The Case For Evangelical Absolution

Several years ago I served as a youth pastor to an independent liturgical Lutheran church in Fergus Falls, MN.  As a part of my calling I would help lead the worship service and conduct the liturgy.  At the time of this calling I didn't have an appreciation for the liturgy nor did I appreciate the confession of sin and absolution.  Looking back at this worship service I now realize what a gift the confession of sin and absolution was to me and the church body.  So, what is so important about absolution?  What can evangelicalism learn about this sometimes misunderstood practice?  

Absolution would be classified as primary discourse. Primary discourse is essential for the health of the church and should be distinguished from secondary discourse. Secondary discourse are words about God and primary discourse are words from God. I have a great appreciation for the late Gerhard Forde who has helped me understand and distinguish the differences between the two.  
A worship service can be framed in such a manner that secondary discourse dominates the service. This is totally fine, there is nothing wrong with having a worship service with words about God.  However, without having some sort of primary discourse (i.e. Words From God) the worship service will be lacking.  The problem exists when the pastor only talks about the free great treasure of the gospel but then never delivers it or gifts it to the congregation.  Inadvertently a worship service without primary discourse can actually push the congregation towards synergistic tendencies, where they have to seek out and ascend to acquire the gospel, rather than the gospel being delivered to them.

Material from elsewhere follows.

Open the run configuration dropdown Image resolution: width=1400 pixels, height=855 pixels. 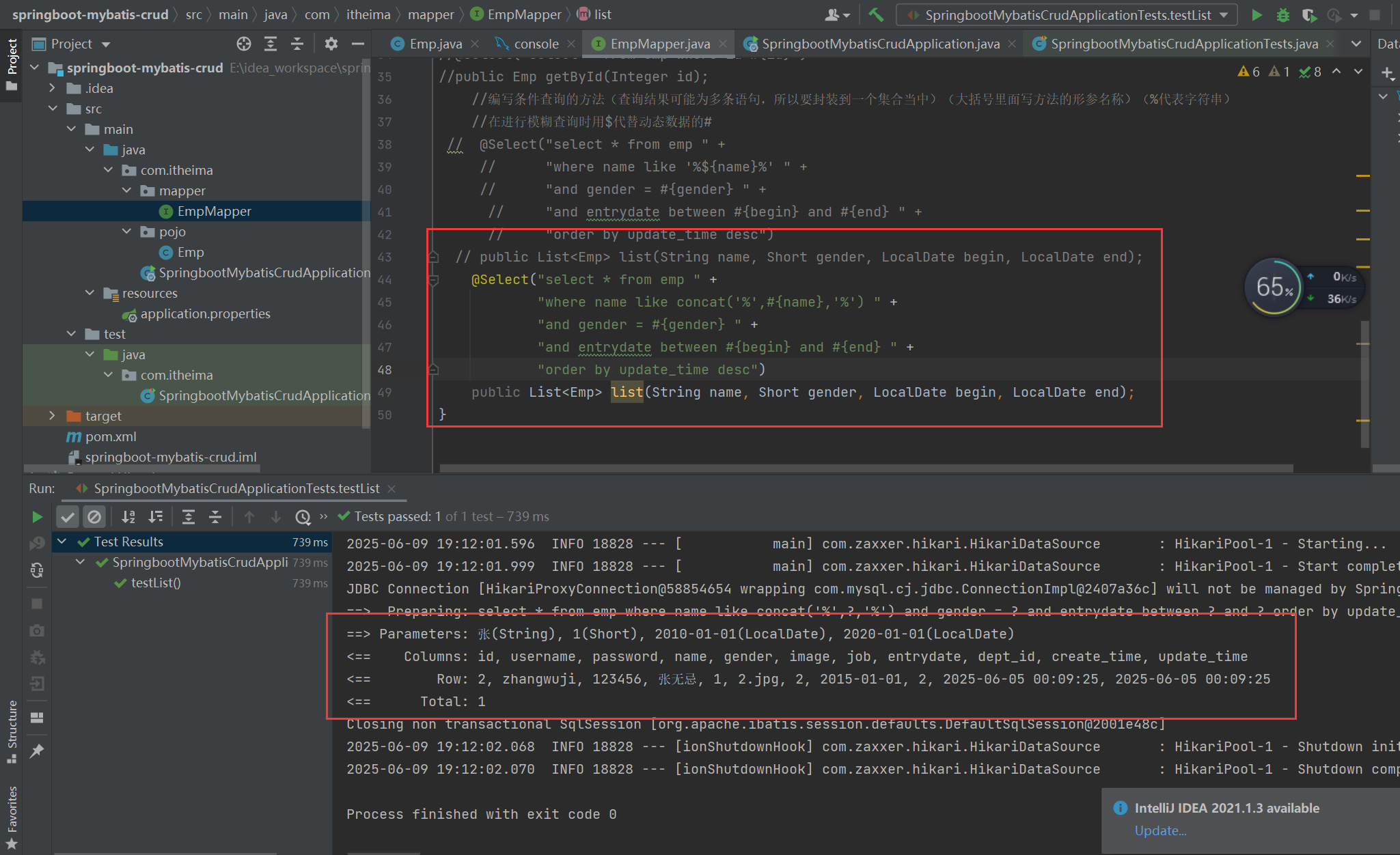1224,14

Thus, without primary discourse we can frame the gospel within a context of law and works righteousness.
Listen to the differences:
Secondary Discourse: 2000 years ago Jesus Christ Died on the Cross and said, "It is Finished."
Primary Discourse: Jesus Christ Died on the Cross for "You." The atonement speaks to us today saying that your sins are finished, that Jesus absorbed the wrath of God for you and the sting of death is finished for you.  Take and eat; take and drink... the body and blood of Christ are for you, for the forgiveness of your sins.
C.F.W. Walther also hits on this very subject in his book, "The Proper Distinction Between Law and Gospel."  In one of the chapters he talks about the necessity of the means of grace.  He shares that without the emphasis of the Means of Grace one is left essentially talking about a treasure but not giving the congregation a map or a key to personally possess the treasure. Without primary discourse or the means of grace, people will know a lot about Christ but may not know Christ personally. 
Therefore, as we can see, absolution and primary discourse are needed.  Whether primary discourse happens through a formal absolution or happens within the sermon, it is essential for the congregation to not merely know about God but to know God.  
Christ was crucified in your stead.  He has become your sin bearer and your righteousness.  You have a robe of righteousness, Christ your savior.